Characterization of "cis"-regulatory elements ("c"RE) associated with mammary gland function

Authors: RIJNKELS, MONIQUE - Children'S Nutrition Research Center (CNRC); MOLENAAR, ADRIAN - Agresearch; SINGH, KULJEET - Agresearch; DOBSON, JOANNE - Agresearch; ODEN, KIM - Agresearch; JEYASANKAR, CHITRA - Children'S Nutrition Research Center (CNRC); FREEMAN-ZADROWSKI, COURTNEAY - Children'S Nutrition Research Center (CNRC); LEMAY, DANIELLE - University Of California

Submitted to: Meeting Abstract
Publication Type: Abstract Only
Publication Acceptance Date: 9/18/2013
Publication Date: 10/1/2013
Citation: Rijnkels, M., Molenaar, A., Singh, K., Dobson, J., Oden, K., Jeyasankar, C., Freeman-Zadrowski, C., Lemay, D. 2013. Characterization of "cis"-regulatory elements ("c"RE) associated with mammary gland function [abstract]. Procedings of the 10th International Symposium on Milk Genomics and Human Health, October 1-3, 2013, Davis, California.

Interpretive Summary:

Technical Abstract: The Bos taurus genome assembly has propelled dairy science into a new era; still, most of the information encoded in the genome has not yet been decoded.
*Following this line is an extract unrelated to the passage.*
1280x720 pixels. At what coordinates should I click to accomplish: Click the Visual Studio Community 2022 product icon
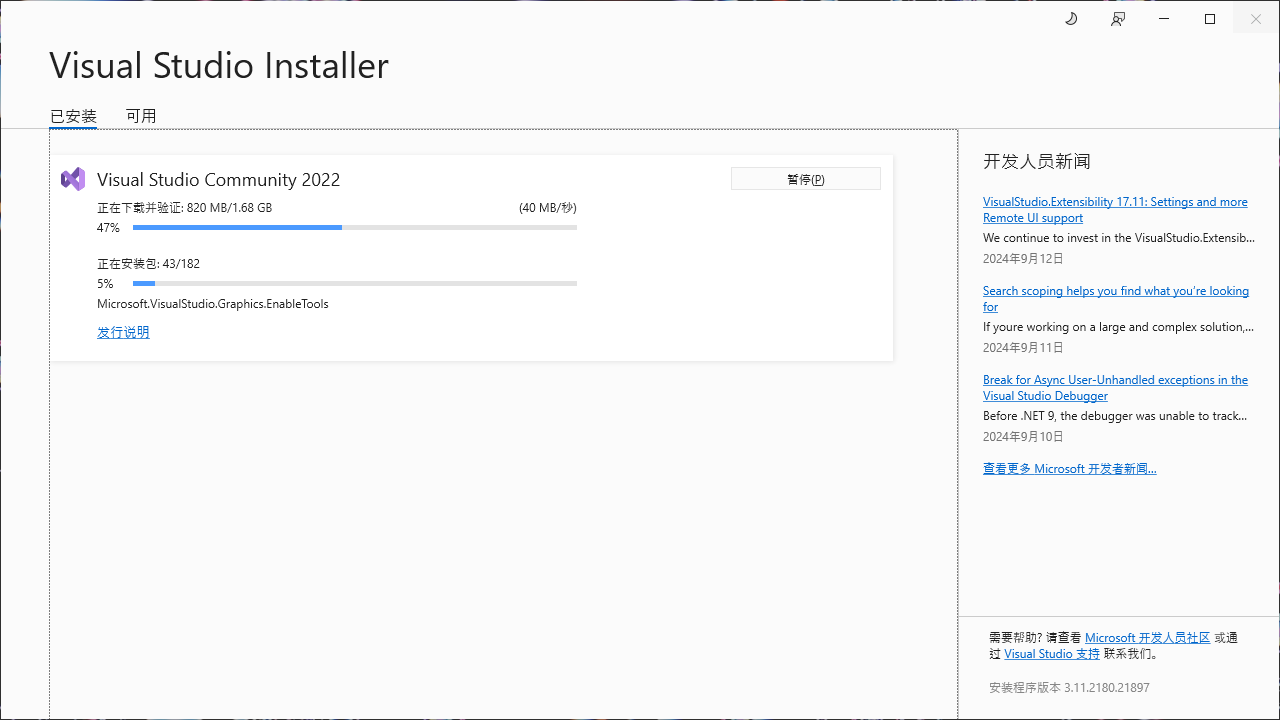pos(73,178)
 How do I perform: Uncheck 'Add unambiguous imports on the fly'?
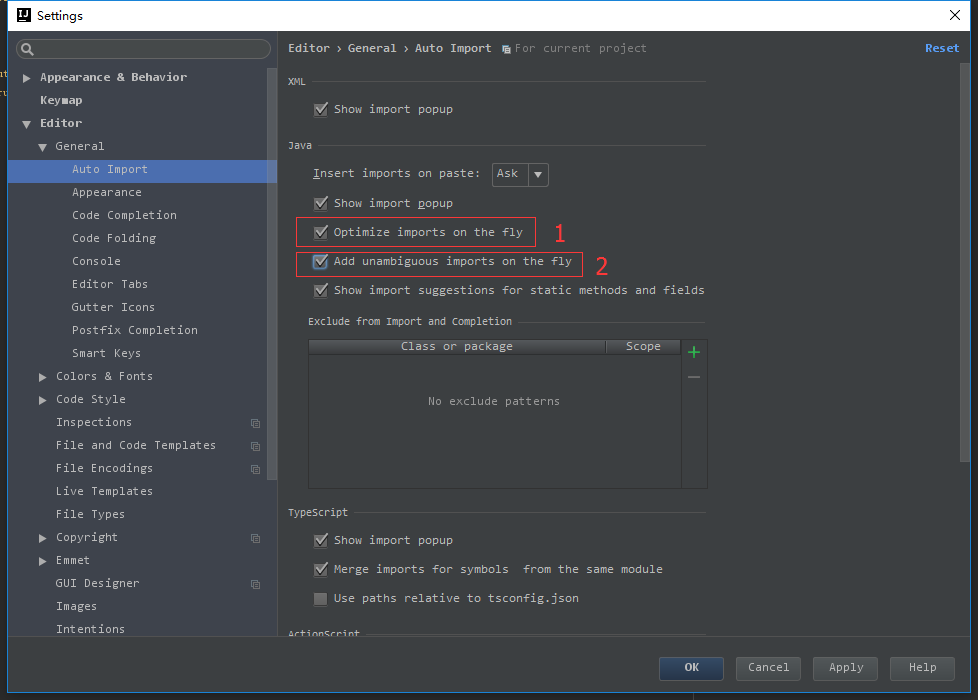pos(321,261)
The human Encyclopedia of DNA Elements (ENCODE) project has spearheaded the identification and annotation of functional genomic elements in the human genome. This has shown that a genome sequence assembly is just the first step on the path of connecting the genetic code to molecular mechanisms for a full understanding of biology. The same can be expected of cattle. In this project we plan to identify cRE relevant to bovine lactation. An improved understanding and knowledge of gene regulatory networks and cRE in the mammary gland of cattle would allow for direct genetic selection of traits, particularly those that are expensive to select based on phenotype or low heritability. It would also lead to a more complete understanding of mammary gland biology, enabling novel strategies to improve the quality, efficiency, and sustainability of milk production. The objectives are: (1) Identify cRE in the non-lactating and lactating bovine mammary gland genome-wide by DNase-seq., (2) Identify the non-lactating and lactating mammary gland transcriptomes by whole RNA-seq., (3) Annotate and characterize mammary gland cRE by computational analysis, identifying high-resolution genome-wide in-vivo footprints of DNA-binding factors, and overlapping SNPs. To date we have harvested non-lactating mammary gland samples from 22 approximately 15-month-old heifers before insemination and the same animals at peak lactation, and isolated mammary epithelial organoids. Using these organoids we optimized and are preforming DNaseI experiments for DNase-seq, and isolated RNA and small-RNA for RNA-seq. Tissue sections were processed for histology and blood sample were also collected.